» INSTRUCTIONS TO FOLLOW: In the passage comparing forward and reverse mode, which mode usually wins for scalar-output optimization?

» SELECTION:
============================================================

Comparison with reverse mode

Forward and reverse mode have complementary complexity.

For

f : \mathbb{R}^n \to \mathbb{R}^m,

forward mode computes one column-oriented product:

Jv.

Reverse mode computes one row-oriented product:

w^\top J.

The cost profiles are:

Goal	Forward mode cost	Reverse mode cost
One JVP $Jv$	$O(C_f)$	inefficient or requires extra transforms
One VJP $w^\top J$	inefficient or requires extra transforms	$O(C_f)$
Full Jacobian	$O(nC_f)$	$O(mC_f)$
Gradient of $f:\mathbb{R}^n \to \mathbb{R}$	$O(nC_f)$	$O(C_f)$
Derivative of $f:\mathbb{R} \to \mathbb{R}^m$	$O(C_f)$	$O(mC_f)$

This is the central rule:

Forward mode is best when the number of input directions is small. Reverse mode is best when the number of output directions is small.

For scalar-output optimization, reverse mode usually wins. For low-dimensional parameter studies, sensitivity analysis, and functions with many outputs but few inputs, forward mode is often better.

Multiple tangent directions

Forward mode can propagate $k$ tangent directions in one run. Instead of storing

\dot{x} \in \mathbb{R},

each variable stores

\dot{x} \in \mathbb{R}^k.

The output gives

J_f(x)V,

where

V \in \mathbb{R}^{n \times k}.

The runtime is roughly proportional to $k$ :

C_{\mathrm{jvp}, k} \approx O(k C_f).

However, vectorized hardware can reduce the constant factor. A tangent vector of length $k$ may map well to SIMD lanes, GPU tensor operations, or batched kernels.

The memory cost also scales with $k$ , since each live variable carries $k$ tangent components:

M_{\mathrm{forward}, k} \approx O(k M_f),

where $M_f$ is the live memory footprint of the primal computation.

Dense versus sparse tangent storage

If tangent vectors are dense, the cost grows linearly with the number of propagated directions.

If tangent vectors are sparse, many tangent components are zero. A sparse forward-mode implementation can exploit this by storing only nonzero tangent entries.

============================================================

» INFORMATION SUPPLIED:
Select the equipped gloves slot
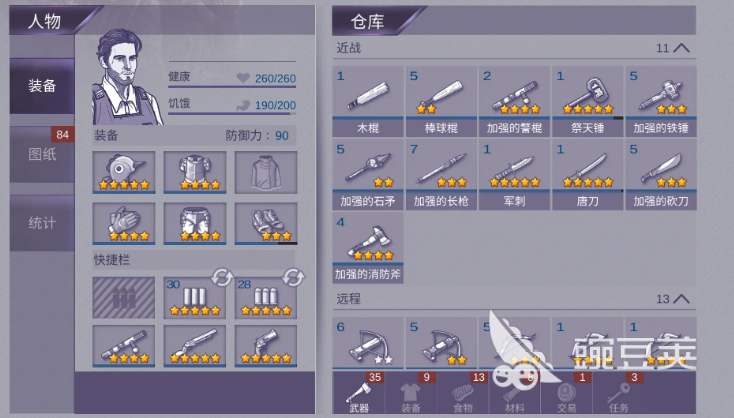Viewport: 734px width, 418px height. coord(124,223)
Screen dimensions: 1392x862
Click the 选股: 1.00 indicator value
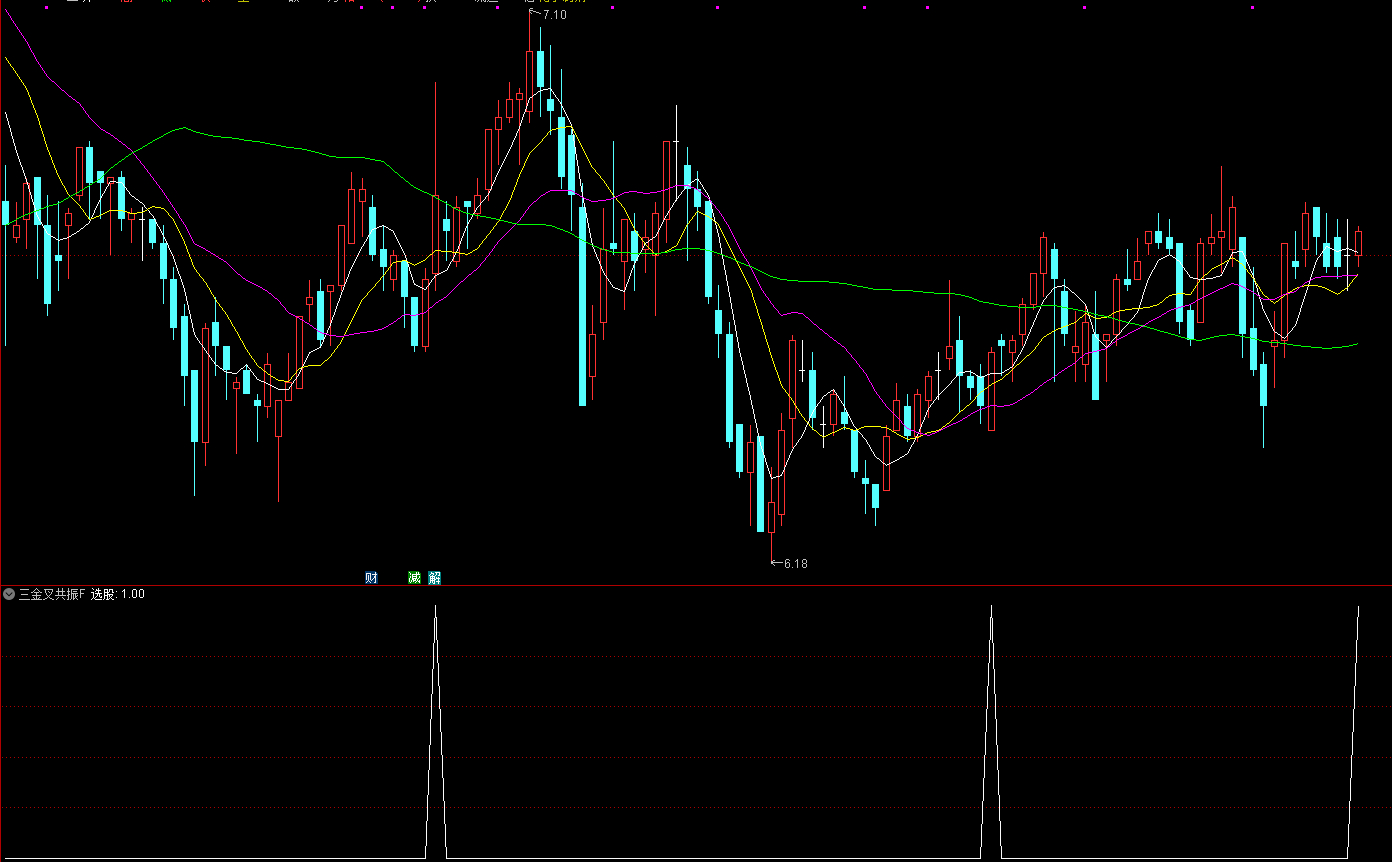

============================================================

» CORRECT ANSWER: Reverse mode usually wins for scalar-output optimization.